Numerous neuroimaging studies have identified putative cortical areas that are active during the McGurk illusion including primary and secondary auditory cortices (Pugh et al., 1996; Calvert et al., 1998; Pekkola et al., 2006), occipital cortex (Sams et al., 1991; Kushnerenko et al., 2008), prefrontal cortex (Bushara et al., 2001), superior temporal sulcus (STS; Calvert et al., 1998; Sekiyama et al., 2003; Beauchamp et al., 2010) and motor cortex (Skipper et al., 2007). Recent evidence also suggests that bilateral parietal and inferior frontal areas may also participate in the illusion, by accommodating audiovisual integrative learning processes (Kilian-Hütten et al., 2011). However, it is the STS that has been considered as the key site, playing a central role for the integration of speech and non-speech auditory and visual stimuli (Calvert et al., 1998; Saint-Amour et al., 2007; Beauchamp et al., 2010).

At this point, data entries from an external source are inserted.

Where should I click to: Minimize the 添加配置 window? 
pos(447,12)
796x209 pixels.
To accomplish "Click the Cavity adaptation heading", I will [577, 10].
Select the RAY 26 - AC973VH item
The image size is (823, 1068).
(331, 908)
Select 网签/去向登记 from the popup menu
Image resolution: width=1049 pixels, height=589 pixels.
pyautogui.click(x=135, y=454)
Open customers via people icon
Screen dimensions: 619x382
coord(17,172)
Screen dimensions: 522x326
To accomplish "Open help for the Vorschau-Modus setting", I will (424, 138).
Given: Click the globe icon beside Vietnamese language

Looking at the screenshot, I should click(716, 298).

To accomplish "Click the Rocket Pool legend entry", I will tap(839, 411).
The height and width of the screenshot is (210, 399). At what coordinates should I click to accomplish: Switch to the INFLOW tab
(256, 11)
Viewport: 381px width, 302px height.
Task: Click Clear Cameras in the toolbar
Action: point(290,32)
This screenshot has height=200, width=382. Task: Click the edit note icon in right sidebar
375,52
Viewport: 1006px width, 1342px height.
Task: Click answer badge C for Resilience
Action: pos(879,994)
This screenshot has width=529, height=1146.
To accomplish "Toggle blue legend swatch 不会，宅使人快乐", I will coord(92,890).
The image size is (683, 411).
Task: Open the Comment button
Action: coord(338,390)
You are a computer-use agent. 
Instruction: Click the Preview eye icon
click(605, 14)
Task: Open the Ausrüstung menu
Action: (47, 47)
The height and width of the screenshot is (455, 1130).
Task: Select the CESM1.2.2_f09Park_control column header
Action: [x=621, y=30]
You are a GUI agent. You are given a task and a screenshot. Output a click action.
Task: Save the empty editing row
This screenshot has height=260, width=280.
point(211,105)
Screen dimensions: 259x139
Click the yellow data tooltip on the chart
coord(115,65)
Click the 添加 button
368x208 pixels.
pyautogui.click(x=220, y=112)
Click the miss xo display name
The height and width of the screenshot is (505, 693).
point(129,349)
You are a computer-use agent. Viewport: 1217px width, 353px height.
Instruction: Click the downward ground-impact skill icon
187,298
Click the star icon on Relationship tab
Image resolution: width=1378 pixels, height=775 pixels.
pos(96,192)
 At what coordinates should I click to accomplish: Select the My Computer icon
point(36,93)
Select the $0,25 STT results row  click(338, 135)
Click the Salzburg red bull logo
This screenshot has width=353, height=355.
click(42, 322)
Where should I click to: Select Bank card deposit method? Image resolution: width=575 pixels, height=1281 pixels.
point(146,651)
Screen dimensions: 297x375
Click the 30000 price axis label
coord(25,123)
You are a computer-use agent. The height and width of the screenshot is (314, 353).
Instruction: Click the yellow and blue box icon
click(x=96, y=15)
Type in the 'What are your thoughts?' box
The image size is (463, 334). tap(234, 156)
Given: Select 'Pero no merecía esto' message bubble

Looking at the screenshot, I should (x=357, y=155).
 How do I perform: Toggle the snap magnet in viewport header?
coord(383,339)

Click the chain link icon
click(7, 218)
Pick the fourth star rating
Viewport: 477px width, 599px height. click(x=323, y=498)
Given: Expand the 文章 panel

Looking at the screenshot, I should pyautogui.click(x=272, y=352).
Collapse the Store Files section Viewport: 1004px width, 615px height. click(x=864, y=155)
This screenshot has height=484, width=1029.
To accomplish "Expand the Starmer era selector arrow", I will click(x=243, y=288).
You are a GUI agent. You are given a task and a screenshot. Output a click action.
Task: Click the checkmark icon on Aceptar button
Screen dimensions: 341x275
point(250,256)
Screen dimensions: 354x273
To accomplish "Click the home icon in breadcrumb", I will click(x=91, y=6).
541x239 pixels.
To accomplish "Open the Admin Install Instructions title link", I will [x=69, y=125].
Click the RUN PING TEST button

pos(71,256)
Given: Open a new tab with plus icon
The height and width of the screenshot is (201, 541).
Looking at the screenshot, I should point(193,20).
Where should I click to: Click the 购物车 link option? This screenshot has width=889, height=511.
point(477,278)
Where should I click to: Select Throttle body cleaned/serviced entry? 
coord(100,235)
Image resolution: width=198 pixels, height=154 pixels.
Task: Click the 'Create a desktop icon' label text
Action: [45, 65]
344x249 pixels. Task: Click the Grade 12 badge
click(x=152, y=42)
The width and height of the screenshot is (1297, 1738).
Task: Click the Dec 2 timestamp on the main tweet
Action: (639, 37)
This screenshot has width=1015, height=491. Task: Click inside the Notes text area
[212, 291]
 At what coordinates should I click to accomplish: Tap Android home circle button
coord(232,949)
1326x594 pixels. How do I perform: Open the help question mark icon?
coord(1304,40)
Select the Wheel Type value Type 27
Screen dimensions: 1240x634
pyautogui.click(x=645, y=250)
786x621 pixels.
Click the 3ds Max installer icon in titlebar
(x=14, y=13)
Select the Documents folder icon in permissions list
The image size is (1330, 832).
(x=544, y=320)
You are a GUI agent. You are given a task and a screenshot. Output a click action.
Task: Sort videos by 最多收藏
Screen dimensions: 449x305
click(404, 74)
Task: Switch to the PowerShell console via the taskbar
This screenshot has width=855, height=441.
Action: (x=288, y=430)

Although functional magnetic resonance imaging (fMRI) studies provide important evidence of brain regions underlying the McGurk illusion, new methods of neuromodulation might provide stronger corroborative evidence of causal relationships between brain regions and sensory processing and integration. Particularly, two techniques of noninvasive brain modulation have gained interest in cognitive neuroscience namely, transcranial magnetic stimulation (TMS) and transcranial direct current stimulation (tDCS). Both these techniques have been used extensively in neurocognitive studies to uncover the mechanisms of multisensory integration given their ability to modulate the activity of brain associated with cognitive behaviors (for review see Bolognini and Maravita, 2011, 2012).
For example, TMS has been used in healthy participants to establish whether a putative heteromodal area of the brain is essential for multisensory processing. Specifically with regard to the McGurk illusion, Beauchamp et al. (2010) showed that fMRI-guided TMS delivered over the STS results in a significant reduction in the perception of the McGurk illusion.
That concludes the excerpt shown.